BEGIN Text for analysis

Last Updated: Monday, 23 October 2017, 15:25 GMT

U.S. Committee for Refugees World Refugee Survey 2004 - Malawi

Publisher United States Committee for Refugees and Immigrants
Publication Date 25 May 2004
Cite as United States Committee for Refugees and Immigrants, U.S. Committee for Refugees World Refugee Survey 2004 - Malawi , 25 May 2004, available at: [accessed 23 October 2017]
DisclaimerThis is not a UNHCR publication. UNHCR is not responsible for, nor does it necessarily endorse, its content. Any views expressed are solely those of the author or publisher and do not necessarily reflect those of UNHCR, the United Nations or its Member States.

Malawi hosted nearly 13,000 refugees and asylum seekers at the end of 2003, including nearly 7,000 from Rwanda, some 3,000 from Congo-Kinshasa, and more than 2,000 from Burundi. About 1,000 new refugees and asylum seekers arrived during the year.

Refugee Conditions The number of refugees and asylum seekers in Malawi has increased dramatically in recent years, and as many as 200 refugees from the Great Lakes region arrived in Malawi each month during 2003.

During the year, more than 1,000 new Congolese and Burundian refugees fled to Malawi to escape civil wars, while 200 Rwandan refugees moved to Malawi from camps in Tanzania where officials pressured them to go home. About 9,000 refugees lived in Malawi's main refugee camp, Dzaleka. An additional 1,000 refugees and asylum seekers relocated to Luwani, a new camp opened in October 2003 due to overcrowding and scarce farm land at Dzaleka.

The UN High Commissioner for Refugees (UNHCR) planned to transfer 5,000 refugees from Dzaleka to Luwani by the end of 2003, but administrative delays and the onset of the rainy season slowed relocation.

The World Food Programme (WFP) provided limited food rations to camp residents, mainly maize, beans, and cooking oil, while other staples, such as sugar and salt, were lacking. While Malawi recovered from last years devastating drought, most refugees remained dependent on rations in 2003 and vulnerable refugees suffered during delays in food delivery. UNHCR could only provide seeds and tools to one-third of the refugee families who applied for agricultural assistance due to the increased number of new arrivals during the year.

UNHCR continued to provide basic necessitates, such as blankets, clothing, cooking utensils, candles, and sanitary materials. Several new wells in the camps increased refugee access to potable water, but the steady influx of refugees during the year strained water resources at Dzaleka camp. Sixty new toilets improved camp sanitation and well-supplied health clinics in both camps provided refugees with adequate but basic medical services.

Refugee children attended primary schools in both camps, but there were no secondary schools in the camps and the Malawian secondary school system was overcrowded. More than half of the refugee population was of school age.

As in 2002, lack of funding continued to hamper UNHCR's efforts to provide adequate assistance in 2003. Housing and toilet construction activities could not be completed during the year due to cuts in UNHCR's budget for Malawi. Approximately 2,500 refugees and asylum seekers lived in urban centers, mainly Lilongwe and Blantyre, supporting themselves with small businesses and professional skills.

The Malawian government resisted refugee self-reliance and the local integration of some 300 refugees who have lived in the country for many years, citing legislation barring refugees from engaging in business or practicing their skills. Local authorities and press accused refugees from Dzaleka camp of illicit business deals, taking over Malawian markets, and threatening national security.

END Text for analysis
BEGIN Dataset entries

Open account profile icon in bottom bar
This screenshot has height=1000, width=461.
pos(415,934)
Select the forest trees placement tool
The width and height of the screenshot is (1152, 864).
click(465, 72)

END Dataset entries

What to work on: Please copy the passage from the text on refugees in Malawi word for word, beginning at the words "Refugee children attended" and stopping after the words "and professional skills.".

Expected answer:
Refugee children attended primary schools in both camps, but there were no secondary schools in the camps and the Malawian secondary school system was overcrowded. More than half of the refugee population was of school age.

As in 2002, lack of funding continued to hamper UNHCR's efforts to provide adequate assistance in 2003. Housing and toilet construction activities could not be completed during the year due to cuts in UNHCR's budget for Malawi. Approximately 2,500 refugees and asylum seekers lived in urban centers, mainly Lilongwe and Blantyre, supporting themselves with small businesses and professional skills.